● TASK ITEM:
Could you retype every line below exactly, omitting the images?

-- INFORMATION SUPPLIED follows --

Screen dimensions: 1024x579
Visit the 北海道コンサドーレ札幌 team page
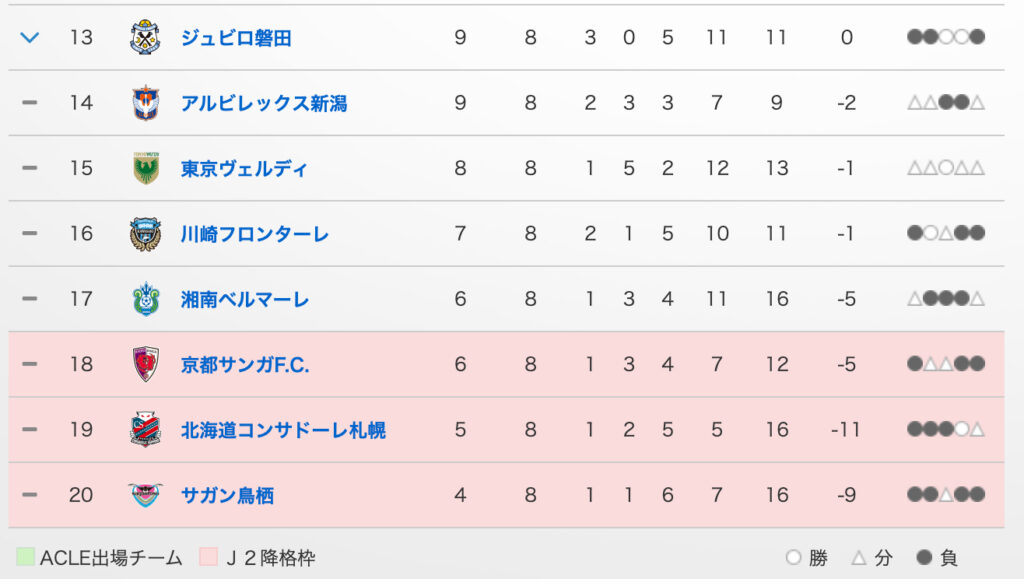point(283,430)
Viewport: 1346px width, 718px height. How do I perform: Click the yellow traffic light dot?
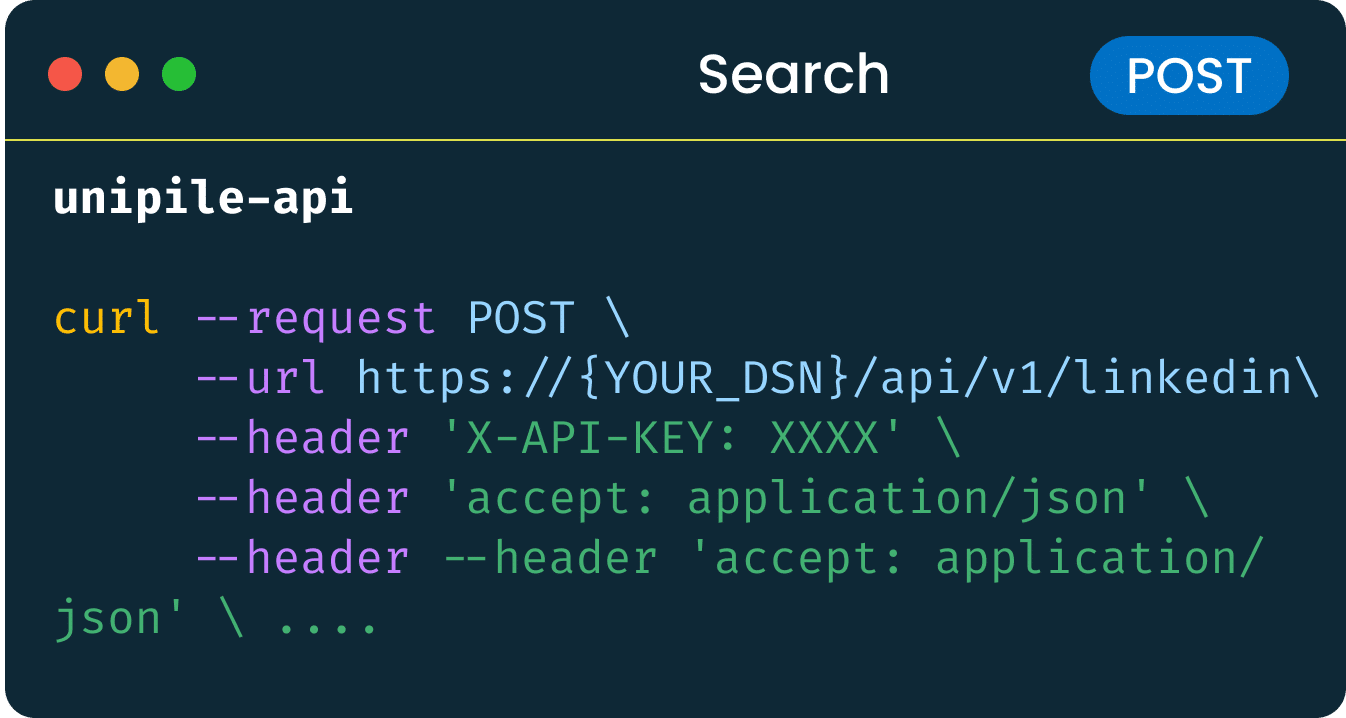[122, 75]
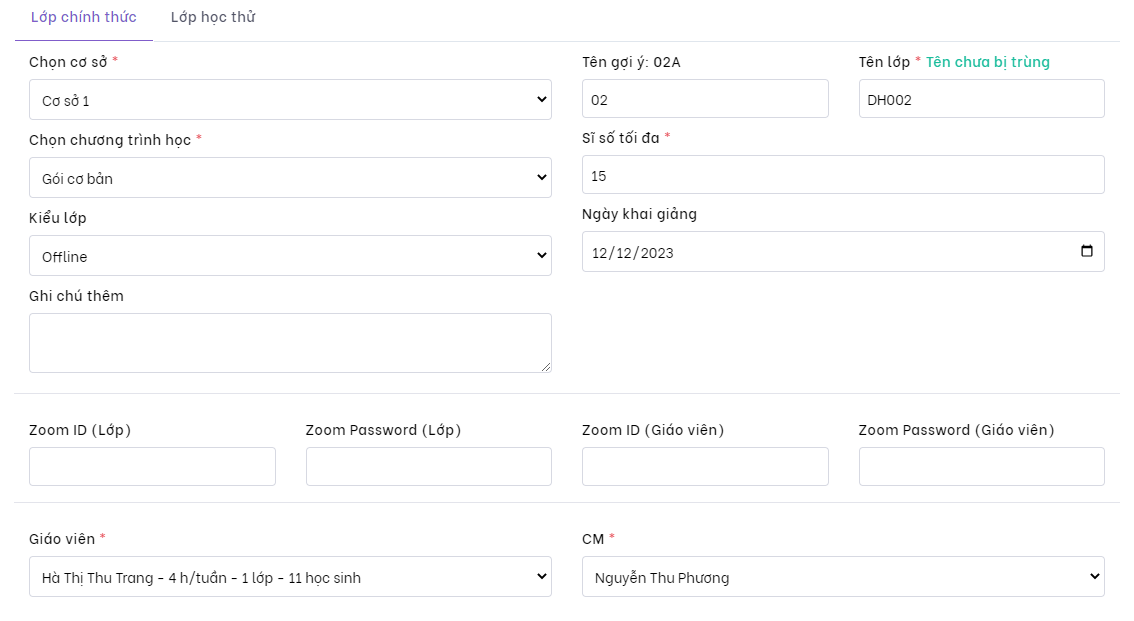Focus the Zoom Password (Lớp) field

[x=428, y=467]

-- INFORMATION SUPPLIED concluded --

● ANSWER SPACE:
Screen dimensions: 1024x579
Visit the 北海道コンサドーレ札幌 team page
point(283,430)
Viewport: 1346px width, 718px height. How do I perform: Click the yellow traffic light dot?
[122, 75]
Focus the Zoom Password (Lớp) field

[x=428, y=467]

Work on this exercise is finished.